++++ Texte de la page

L’histoire du Mouvement National Palestinien pourrait être uniquement décrite par la façon dont les différents gouvernements arabes et non-arabes ont tenté de le contrôler. 

Alors que l’Organisation de Libération de la Palestine (OLP) était contrôlée principalement par le régime de Gamal Abdel-Nasser, la défaite de 1967 a affaibli cette dépendance et a provoqué le changement révolutionnaire de l’organisation en 1969 par les mouvements de guérilla. Avec le Fatah et les guérillas politiquement à gauche aux commandes, le potentiel révolutionnaire de l’OLP constituait une telle menace qu’une guerre totale a été déclenchée en Jordanie en 1970, situation que les régimes arabes répressifs ne voulaient pas voir se répéter. C’est dans ce contexte que l’argent du pétrole (venant d’Arabie Saoudite, du Koweit, de Libye, des Emirats Arabes Unis et d’Irak) a commencer à affluer dans les caisses de l’OLP, en premier pour s’assurer que l’OLP n’encouragerait pas des changements révolutionnaires dans les pays arabes, et ensuite pour que les armes de l’OLP soient uniquement tournées vers Israël, tant que cela ne s’oppose pas aux intérêts de ces régimes. La guerre civile libanaise et le rôle que l’OLP y a joué dans la seconde moitié des années 1970 restait un problème, mais pour autant que les régimes arabes étaient concernés, c’était un problème qu’ils pouvaient circonscrire.

++++++++
++++ Matériel fourni

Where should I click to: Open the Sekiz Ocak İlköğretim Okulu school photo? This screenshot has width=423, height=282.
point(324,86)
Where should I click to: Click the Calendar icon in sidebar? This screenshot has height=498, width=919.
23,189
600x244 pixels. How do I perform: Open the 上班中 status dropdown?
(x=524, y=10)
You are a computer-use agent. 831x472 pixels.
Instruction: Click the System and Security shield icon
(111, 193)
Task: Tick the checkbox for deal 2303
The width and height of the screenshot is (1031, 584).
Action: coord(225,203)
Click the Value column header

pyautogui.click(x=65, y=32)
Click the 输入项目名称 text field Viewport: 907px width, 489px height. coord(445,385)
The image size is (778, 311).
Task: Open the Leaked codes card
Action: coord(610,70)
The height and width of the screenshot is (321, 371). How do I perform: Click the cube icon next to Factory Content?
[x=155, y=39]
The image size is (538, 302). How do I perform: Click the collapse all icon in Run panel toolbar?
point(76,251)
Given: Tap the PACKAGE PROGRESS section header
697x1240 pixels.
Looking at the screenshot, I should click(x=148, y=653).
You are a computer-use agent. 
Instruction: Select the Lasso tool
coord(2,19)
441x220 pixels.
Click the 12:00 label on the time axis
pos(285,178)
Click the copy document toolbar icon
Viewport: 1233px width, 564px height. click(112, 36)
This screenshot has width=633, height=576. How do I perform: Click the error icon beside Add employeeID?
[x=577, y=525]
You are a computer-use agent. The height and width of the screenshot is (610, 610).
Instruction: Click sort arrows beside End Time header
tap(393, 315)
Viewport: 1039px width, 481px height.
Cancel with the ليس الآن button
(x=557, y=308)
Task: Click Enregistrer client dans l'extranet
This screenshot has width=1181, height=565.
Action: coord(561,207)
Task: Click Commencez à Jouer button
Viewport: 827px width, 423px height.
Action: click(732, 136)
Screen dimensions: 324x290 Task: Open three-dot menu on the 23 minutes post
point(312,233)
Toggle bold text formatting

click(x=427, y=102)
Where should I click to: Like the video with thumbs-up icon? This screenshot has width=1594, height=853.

++++++++

== Actions à mener ==
a. Répondez aux questions suivantes d'après le texte sur le Mouvement national palestinien.
(i) Par quel régime l'OLP était-elle principalement contrôlée ?
(ii) En quelle année une guerre totale a-t-elle été déclenchée en Jordanie ?
(iii) De quels pays venait l'argent du pétrole versé dans les caisses de l'OLP ?
b. Recopiez mot pour mot le passage du texte sur le Mouvement national palestinien qui commence par les mots « L’histoire du Mouvement » et s'achève sur « de le contrôler. ».

== Réponses attendues ==
a.
(i) Par le régime de Gamal Abdel-Nasser.
(ii) En 1970.
(iii) D'Arabie Saoudite, du Koweit, de Libye, des Emirats Arabes Unis et d'Irak.

b.
L’histoire du Mouvement National Palestinien pourrait être uniquement décrite par la façon dont les différents gouvernements arabes et non-arabes ont tenté de le contrôler.